[[ MATERIAL FOR THE TASK open ]]

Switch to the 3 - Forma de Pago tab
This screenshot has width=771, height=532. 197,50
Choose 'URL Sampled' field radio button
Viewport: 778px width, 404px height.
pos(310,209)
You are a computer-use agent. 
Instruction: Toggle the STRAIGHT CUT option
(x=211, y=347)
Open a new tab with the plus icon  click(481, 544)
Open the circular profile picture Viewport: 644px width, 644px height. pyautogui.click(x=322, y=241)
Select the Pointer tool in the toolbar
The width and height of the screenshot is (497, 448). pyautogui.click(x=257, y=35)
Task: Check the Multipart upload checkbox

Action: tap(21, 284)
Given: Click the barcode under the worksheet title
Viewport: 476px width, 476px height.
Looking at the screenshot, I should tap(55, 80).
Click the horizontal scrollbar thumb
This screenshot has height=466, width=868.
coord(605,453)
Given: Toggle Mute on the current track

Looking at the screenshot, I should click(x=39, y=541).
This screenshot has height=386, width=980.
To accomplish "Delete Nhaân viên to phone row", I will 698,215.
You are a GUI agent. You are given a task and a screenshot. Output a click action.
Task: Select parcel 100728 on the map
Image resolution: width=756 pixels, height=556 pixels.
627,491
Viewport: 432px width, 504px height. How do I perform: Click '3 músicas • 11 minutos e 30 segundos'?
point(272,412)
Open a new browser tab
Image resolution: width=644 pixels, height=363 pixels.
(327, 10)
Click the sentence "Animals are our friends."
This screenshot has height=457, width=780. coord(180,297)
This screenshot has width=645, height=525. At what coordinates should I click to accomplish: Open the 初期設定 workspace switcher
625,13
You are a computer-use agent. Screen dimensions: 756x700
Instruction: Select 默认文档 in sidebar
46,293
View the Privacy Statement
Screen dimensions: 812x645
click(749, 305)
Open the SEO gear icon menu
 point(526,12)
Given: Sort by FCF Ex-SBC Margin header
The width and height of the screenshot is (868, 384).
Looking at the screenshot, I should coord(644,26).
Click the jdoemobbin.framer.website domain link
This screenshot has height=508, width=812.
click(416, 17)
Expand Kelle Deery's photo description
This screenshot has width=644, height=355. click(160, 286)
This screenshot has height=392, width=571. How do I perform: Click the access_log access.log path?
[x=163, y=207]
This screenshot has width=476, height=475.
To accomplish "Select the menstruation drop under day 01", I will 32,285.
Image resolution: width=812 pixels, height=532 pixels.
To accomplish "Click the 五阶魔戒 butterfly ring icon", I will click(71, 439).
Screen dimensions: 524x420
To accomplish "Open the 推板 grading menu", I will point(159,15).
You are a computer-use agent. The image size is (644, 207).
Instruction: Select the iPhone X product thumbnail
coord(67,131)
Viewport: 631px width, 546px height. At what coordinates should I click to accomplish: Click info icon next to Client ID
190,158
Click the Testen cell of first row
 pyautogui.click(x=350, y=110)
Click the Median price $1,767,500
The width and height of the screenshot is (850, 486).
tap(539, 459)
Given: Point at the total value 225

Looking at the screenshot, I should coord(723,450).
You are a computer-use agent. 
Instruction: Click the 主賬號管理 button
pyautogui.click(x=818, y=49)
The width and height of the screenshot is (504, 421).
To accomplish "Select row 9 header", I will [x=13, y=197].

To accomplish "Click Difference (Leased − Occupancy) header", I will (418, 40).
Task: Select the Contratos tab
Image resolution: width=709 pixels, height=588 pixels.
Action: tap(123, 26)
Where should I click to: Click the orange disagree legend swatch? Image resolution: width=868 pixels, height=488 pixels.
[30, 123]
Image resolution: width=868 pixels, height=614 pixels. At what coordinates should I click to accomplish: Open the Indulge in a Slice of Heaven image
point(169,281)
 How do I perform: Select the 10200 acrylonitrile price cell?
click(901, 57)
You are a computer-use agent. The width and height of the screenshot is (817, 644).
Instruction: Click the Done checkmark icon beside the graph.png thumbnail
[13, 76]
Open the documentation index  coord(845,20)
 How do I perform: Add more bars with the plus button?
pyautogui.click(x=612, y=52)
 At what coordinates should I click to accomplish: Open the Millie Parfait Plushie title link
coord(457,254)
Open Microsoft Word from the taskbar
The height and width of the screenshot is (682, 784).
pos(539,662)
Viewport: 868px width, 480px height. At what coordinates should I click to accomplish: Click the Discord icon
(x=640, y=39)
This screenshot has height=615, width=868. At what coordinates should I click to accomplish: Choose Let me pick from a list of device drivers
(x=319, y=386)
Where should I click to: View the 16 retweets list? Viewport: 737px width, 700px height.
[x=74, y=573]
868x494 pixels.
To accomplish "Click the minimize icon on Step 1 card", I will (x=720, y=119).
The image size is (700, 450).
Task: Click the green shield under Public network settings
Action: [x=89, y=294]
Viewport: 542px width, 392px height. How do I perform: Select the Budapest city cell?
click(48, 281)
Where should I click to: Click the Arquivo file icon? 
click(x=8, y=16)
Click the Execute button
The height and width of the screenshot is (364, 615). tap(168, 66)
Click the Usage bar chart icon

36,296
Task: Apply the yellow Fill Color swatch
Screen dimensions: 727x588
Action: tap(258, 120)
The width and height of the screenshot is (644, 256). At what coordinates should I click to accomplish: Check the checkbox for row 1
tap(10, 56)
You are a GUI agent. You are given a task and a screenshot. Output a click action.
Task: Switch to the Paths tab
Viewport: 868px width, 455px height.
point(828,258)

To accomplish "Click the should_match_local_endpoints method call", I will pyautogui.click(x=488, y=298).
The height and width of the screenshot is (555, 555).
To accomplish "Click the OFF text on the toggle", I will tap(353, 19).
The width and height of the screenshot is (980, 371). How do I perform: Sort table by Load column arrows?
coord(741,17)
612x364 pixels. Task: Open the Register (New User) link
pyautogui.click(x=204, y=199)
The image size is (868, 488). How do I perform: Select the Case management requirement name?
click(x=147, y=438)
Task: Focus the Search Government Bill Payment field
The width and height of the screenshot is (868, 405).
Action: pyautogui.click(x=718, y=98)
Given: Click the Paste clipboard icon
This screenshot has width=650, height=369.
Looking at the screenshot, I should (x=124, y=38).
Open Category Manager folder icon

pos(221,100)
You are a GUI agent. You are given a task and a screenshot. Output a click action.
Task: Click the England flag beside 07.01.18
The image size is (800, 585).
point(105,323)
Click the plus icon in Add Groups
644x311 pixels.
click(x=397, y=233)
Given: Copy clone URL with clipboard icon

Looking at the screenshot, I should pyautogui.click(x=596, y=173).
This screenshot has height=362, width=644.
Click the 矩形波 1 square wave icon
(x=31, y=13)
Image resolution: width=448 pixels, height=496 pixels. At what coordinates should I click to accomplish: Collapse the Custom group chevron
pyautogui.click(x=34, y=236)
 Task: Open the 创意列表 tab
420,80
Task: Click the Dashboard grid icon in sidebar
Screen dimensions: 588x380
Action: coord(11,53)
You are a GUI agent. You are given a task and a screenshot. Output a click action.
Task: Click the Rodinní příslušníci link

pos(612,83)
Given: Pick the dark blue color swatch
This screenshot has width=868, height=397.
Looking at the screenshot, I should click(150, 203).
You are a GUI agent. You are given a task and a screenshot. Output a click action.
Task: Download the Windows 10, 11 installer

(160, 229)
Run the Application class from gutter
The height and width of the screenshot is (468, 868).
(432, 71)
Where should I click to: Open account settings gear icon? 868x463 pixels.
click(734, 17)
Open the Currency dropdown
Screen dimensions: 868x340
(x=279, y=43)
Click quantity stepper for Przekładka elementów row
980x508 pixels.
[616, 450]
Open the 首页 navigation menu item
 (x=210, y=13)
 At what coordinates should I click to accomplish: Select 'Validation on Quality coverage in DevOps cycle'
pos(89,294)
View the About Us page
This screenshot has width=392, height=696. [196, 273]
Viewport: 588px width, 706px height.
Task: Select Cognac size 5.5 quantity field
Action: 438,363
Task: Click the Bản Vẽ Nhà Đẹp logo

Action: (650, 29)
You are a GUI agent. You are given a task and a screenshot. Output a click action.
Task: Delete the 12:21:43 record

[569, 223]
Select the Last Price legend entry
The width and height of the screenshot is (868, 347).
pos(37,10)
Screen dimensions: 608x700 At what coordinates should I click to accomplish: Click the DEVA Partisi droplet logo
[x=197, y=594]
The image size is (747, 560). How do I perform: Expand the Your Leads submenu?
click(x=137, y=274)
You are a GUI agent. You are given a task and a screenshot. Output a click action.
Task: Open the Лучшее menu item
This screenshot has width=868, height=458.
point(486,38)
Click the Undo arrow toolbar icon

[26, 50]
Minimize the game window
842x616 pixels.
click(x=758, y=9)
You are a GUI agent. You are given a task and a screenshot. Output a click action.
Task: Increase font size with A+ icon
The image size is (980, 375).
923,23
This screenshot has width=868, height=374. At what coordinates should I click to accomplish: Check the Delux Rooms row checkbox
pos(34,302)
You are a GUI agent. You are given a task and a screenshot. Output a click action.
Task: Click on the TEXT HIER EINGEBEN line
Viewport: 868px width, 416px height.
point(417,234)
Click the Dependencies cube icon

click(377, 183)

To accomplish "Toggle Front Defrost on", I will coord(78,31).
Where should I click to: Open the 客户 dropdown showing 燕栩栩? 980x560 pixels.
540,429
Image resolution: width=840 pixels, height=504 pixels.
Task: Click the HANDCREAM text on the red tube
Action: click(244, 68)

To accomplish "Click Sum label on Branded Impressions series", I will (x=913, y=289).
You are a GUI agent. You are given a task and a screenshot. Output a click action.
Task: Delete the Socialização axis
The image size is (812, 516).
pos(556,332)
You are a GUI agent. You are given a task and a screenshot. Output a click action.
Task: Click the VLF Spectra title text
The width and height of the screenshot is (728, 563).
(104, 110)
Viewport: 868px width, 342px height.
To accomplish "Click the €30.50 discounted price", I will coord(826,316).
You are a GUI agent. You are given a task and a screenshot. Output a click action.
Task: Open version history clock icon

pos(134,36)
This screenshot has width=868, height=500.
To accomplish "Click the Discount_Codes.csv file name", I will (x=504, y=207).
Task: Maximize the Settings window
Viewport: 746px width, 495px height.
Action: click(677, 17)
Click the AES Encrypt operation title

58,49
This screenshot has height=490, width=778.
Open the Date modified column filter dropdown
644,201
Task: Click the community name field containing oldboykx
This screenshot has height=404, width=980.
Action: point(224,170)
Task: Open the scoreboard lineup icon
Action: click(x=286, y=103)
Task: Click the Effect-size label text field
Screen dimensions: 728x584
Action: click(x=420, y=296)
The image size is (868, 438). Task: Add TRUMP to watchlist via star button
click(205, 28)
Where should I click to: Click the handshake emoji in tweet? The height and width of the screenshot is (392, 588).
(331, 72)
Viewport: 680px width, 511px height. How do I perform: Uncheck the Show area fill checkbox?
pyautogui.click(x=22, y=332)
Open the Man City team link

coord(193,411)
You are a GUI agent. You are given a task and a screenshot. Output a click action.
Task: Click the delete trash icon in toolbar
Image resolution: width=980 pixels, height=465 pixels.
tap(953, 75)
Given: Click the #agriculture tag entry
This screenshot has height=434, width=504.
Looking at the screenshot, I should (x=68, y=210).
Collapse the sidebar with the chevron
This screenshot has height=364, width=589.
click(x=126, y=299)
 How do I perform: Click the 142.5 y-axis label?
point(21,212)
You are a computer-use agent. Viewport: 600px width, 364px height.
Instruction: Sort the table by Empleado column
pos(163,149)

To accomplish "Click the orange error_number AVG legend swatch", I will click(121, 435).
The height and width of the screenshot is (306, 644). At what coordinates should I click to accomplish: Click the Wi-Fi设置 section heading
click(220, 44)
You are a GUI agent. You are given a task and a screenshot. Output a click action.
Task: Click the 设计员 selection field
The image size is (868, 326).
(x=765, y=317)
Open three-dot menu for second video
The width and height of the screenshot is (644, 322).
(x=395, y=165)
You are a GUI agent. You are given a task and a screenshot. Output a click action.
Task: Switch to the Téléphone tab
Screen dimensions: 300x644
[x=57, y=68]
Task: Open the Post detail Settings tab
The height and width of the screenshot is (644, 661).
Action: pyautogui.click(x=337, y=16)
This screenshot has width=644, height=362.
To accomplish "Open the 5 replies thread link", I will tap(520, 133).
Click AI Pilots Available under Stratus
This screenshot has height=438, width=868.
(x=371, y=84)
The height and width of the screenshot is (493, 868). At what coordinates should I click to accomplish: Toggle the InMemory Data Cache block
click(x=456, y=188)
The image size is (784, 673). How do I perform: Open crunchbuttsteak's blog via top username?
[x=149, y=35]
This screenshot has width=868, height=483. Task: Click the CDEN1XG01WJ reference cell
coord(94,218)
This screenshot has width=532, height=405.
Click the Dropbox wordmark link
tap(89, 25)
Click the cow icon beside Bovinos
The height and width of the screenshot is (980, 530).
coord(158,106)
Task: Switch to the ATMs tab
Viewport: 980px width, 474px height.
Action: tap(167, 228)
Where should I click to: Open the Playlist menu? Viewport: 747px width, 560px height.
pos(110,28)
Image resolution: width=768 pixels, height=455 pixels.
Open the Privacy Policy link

[[ MATERIAL FOR THE TASK closed ]]

◆ PROBLEM TO SOLVE ◆
For this task, write out exactly the lines of the entries above, starting at the line with "Open the Man City team link" and ending at the line with "Given: Click the #agriculture tag entry", both included, and no others.

◆ EXPECTED ANSWER ◆
Open the Man City team link

coord(193,411)
You are a GUI agent. You are given a task and a screenshot. Output a click action.
Task: Click the delete trash icon in toolbar
Image resolution: width=980 pixels, height=465 pixels.
tap(953, 75)
Given: Click the #agriculture tag entry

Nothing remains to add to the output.